Sünni eserlerde 'Mütevâtir Hadis' şöyle tarif edilir: 'Sahabeden itibaren her devirde yalan üzerinde birleşmeleri aklen tasavvur olunamayan topluluklar tarafından rivayet edilen hadistir. Başka bir ifade ile mütevâtir haberin şartlarını kendisinde toplayan hadistir.
Muhaddislere göre, mütevâtir hadisin ravilerini tek tek incelemeye gerek kalmaz. Ravilerin çokluğuna itibar edilir.
Çünkü onların yalan üzerine ittifak edemeyecekleri kabul edilir. Dolayısıyla hem lafzi hem de manevî mütevâtir hadisin kesin bilgi verdiğinde bütün hadisçiler müttefiktirler (Nureddin el-Itr, Menhecü'n-Nakd fi Ulûmi'l-Hadîs, Dımaşk 1392/1972, s. 382; Subhi es-Sâlih, a.g.e., s. 124).
Mütevâtir hadisler, akait (inanılması zorunlu olan ilkeler) konularında bile tek başına delil sayılırlar.
Bu yüzden mütevâtir olan haber-i Resulü inkâr eden küfre girer. Çünkü böyle bir haberi inkâr etmek, Peygamberi inkâr demektir.
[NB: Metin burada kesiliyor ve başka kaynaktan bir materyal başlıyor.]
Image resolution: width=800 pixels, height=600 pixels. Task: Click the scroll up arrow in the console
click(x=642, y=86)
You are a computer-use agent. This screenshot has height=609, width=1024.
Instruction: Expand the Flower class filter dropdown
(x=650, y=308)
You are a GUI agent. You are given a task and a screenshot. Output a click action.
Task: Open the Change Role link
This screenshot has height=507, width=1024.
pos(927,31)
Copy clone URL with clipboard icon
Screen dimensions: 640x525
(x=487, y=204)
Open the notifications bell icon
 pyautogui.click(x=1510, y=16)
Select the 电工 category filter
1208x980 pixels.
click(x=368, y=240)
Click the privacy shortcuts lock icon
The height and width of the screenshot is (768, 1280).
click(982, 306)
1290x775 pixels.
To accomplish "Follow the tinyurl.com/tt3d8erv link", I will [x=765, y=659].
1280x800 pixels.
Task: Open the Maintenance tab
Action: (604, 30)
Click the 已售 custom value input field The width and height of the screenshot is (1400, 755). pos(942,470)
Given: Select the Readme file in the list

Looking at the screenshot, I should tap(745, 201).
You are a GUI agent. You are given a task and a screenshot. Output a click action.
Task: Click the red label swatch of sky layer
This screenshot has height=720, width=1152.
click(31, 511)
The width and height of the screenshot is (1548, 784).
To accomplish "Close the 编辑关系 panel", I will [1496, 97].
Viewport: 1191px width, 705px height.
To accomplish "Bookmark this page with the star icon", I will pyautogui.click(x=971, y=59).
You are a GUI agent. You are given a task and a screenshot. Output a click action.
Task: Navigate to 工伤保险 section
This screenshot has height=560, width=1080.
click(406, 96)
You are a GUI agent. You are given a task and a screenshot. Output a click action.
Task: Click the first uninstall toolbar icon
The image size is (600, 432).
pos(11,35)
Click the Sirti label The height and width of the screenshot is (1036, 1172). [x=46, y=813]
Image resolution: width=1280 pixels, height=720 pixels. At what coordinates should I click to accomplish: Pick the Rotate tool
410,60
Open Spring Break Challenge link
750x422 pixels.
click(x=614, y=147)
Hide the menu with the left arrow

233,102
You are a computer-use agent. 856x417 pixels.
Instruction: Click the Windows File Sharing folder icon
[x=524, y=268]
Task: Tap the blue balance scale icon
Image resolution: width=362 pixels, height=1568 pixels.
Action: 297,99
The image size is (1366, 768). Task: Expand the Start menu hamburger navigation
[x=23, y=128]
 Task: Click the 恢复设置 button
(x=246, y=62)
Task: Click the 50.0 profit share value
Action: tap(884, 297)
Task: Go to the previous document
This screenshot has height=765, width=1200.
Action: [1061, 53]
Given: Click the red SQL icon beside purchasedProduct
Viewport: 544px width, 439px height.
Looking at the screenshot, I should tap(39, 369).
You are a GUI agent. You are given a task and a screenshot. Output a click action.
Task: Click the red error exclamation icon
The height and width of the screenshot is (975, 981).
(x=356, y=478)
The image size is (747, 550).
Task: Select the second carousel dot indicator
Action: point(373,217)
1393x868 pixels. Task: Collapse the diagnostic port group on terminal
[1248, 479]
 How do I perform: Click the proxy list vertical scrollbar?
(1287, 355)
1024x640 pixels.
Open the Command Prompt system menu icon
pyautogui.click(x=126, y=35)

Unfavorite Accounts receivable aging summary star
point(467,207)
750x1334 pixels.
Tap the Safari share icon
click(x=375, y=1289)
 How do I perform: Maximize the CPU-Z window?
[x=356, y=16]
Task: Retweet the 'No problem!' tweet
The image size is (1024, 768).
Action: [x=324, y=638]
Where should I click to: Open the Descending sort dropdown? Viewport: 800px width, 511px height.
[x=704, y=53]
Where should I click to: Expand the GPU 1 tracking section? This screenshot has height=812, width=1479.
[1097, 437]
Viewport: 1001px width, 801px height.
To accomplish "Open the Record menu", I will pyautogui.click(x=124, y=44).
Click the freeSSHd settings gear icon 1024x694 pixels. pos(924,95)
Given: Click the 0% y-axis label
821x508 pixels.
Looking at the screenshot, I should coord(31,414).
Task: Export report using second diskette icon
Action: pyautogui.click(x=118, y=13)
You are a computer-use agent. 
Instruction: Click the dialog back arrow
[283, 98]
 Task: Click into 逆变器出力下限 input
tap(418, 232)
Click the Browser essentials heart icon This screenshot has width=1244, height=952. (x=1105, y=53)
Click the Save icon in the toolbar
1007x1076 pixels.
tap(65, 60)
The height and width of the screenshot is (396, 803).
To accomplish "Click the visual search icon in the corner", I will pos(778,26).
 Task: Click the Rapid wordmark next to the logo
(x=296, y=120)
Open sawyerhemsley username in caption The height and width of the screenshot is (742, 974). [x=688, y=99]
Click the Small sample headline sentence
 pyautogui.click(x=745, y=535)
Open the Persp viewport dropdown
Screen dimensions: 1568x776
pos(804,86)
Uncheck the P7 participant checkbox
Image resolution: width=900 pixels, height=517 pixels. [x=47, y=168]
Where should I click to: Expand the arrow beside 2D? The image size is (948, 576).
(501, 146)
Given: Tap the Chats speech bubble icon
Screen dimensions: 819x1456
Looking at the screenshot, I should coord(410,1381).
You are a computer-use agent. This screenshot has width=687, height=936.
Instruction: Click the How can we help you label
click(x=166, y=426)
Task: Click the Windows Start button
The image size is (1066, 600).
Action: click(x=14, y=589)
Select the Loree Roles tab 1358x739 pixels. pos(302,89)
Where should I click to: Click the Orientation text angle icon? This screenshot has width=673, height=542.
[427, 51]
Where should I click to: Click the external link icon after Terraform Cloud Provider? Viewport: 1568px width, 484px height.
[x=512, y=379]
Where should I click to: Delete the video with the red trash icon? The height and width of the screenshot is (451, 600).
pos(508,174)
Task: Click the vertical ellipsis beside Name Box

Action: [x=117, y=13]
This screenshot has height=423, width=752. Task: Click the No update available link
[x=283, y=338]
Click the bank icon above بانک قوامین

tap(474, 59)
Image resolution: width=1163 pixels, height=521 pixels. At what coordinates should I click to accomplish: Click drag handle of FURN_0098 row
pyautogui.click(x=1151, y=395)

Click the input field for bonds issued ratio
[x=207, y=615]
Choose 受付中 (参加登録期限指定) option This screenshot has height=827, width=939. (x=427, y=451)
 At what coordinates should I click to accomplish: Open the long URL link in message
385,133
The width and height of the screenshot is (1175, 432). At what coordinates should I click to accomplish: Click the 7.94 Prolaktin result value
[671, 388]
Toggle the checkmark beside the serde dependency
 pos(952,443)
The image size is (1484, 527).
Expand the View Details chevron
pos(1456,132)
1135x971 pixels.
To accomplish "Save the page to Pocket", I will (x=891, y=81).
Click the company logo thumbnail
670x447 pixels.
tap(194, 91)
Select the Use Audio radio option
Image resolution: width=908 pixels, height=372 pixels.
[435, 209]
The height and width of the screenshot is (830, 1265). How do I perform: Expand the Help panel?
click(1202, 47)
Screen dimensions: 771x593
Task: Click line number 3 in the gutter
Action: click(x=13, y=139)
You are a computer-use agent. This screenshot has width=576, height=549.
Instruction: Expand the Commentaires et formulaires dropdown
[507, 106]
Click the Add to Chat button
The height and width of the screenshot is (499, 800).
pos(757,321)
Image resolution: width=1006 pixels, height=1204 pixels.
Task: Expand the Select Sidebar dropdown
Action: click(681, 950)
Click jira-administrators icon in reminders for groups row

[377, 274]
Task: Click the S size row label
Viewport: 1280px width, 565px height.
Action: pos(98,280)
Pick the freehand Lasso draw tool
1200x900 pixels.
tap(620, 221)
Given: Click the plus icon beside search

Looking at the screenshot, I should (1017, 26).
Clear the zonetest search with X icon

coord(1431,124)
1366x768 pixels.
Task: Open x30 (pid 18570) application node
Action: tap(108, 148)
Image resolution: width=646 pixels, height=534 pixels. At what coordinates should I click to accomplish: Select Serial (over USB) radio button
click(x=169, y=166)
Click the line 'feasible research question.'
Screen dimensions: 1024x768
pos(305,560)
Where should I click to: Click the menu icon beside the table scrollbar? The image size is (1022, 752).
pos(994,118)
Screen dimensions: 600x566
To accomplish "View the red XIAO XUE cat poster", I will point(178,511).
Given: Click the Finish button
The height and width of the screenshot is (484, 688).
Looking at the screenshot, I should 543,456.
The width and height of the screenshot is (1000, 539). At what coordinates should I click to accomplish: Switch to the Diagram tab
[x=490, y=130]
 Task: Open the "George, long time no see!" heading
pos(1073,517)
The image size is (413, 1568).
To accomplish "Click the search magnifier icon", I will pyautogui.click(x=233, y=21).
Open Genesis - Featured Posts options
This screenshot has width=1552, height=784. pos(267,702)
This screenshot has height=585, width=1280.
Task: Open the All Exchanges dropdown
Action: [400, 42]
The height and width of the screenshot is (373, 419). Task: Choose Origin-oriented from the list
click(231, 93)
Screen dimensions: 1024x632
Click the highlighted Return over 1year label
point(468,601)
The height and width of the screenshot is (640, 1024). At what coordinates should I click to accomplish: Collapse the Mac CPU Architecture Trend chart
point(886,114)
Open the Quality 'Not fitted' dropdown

O da şüphesiz küfürdür (Ahmed Naim, Tecrid-i Sarîh Tercümesi, Ankara 1976, Mukaddime, s. 102).
Bir hadisin mütevâtir sayılabilmesi için aşağıdaki şartları taşıması gerekir:
I) Mütevâtir hadis her devirde pek çok kimse tarafından rivayet edilmiş olmalıdır.
2) Ravilerin sayısında her hangi bir nesilde azalma olmamalıdır. Aksine sayının artışı haberin doğruluğunu teyit eder.
3) Olayı veya haberi ilk nakledenlerin görmüş veya duymuş olmaları gerekir.
Mütevâtir hadis lafzı ve manevî olmak üzere ikiye ayrılır:
1- Lafzi mütevâtir: Senedin başından sonuna kadar her tabakada bütün ravilerin aynı lafızlarla rivayet ettikleri hadistir.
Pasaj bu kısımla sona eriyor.